(Element and text location data)
• • • • •

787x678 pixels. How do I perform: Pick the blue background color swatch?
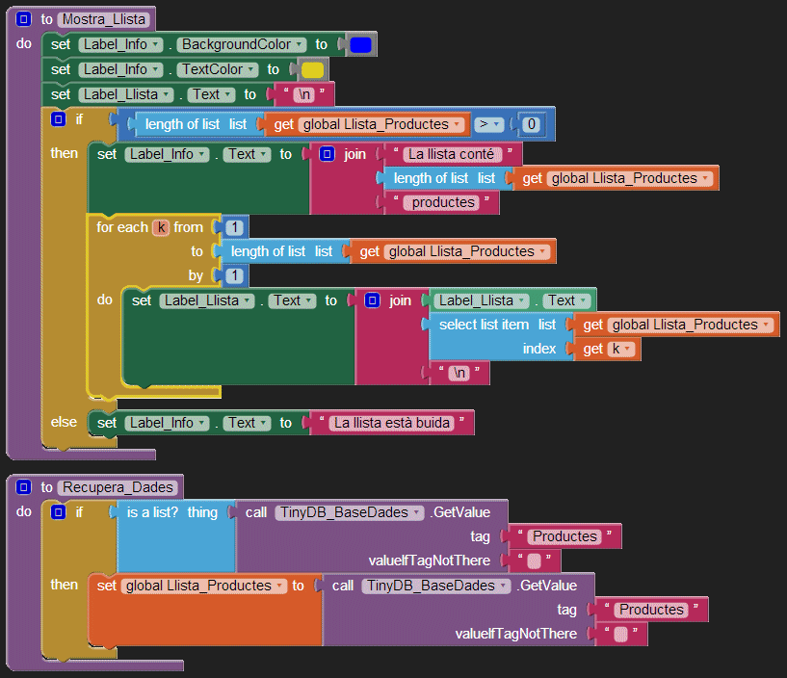coord(361,44)
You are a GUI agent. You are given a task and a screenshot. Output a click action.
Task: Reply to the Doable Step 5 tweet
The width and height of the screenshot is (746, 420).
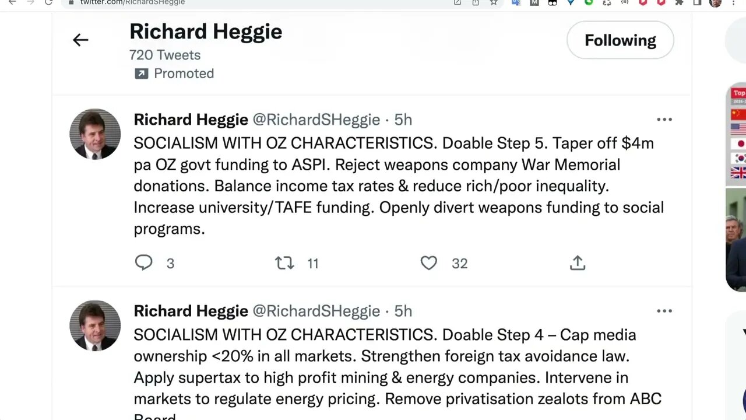click(143, 263)
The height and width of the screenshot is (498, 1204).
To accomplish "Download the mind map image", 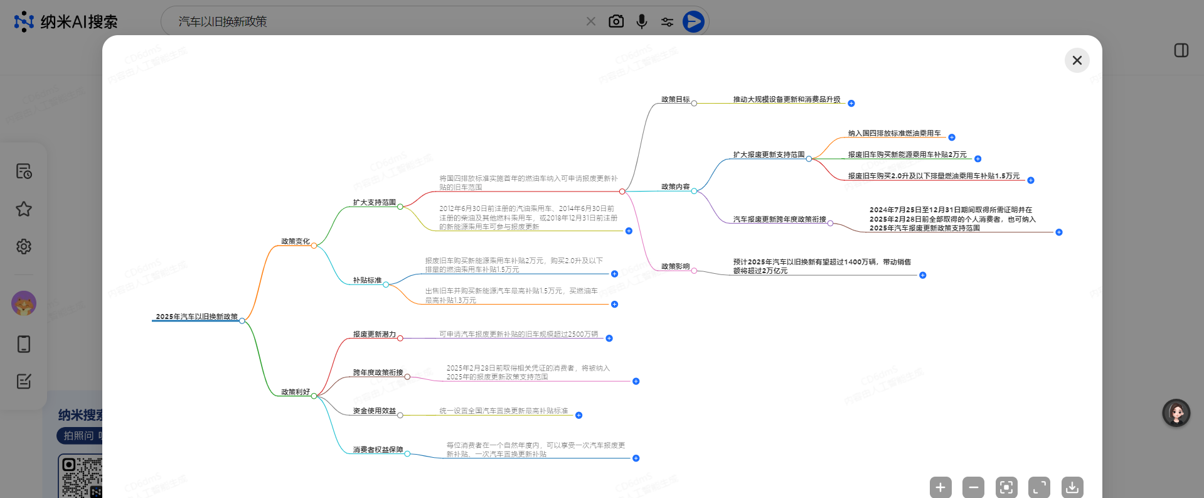I will (1072, 487).
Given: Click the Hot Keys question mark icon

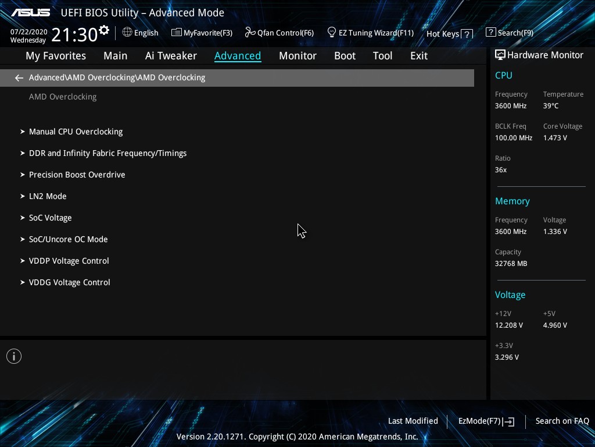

• • • • •

> The task: Report every line in the records that contains the string "screenshot", copying each such line in full.

> Answer to the problem:
You are a GUI agent. You are given a task and a screenshot. Output a click action.
The width and height of the screenshot is (746, 420).
The height and width of the screenshot is (498, 1204).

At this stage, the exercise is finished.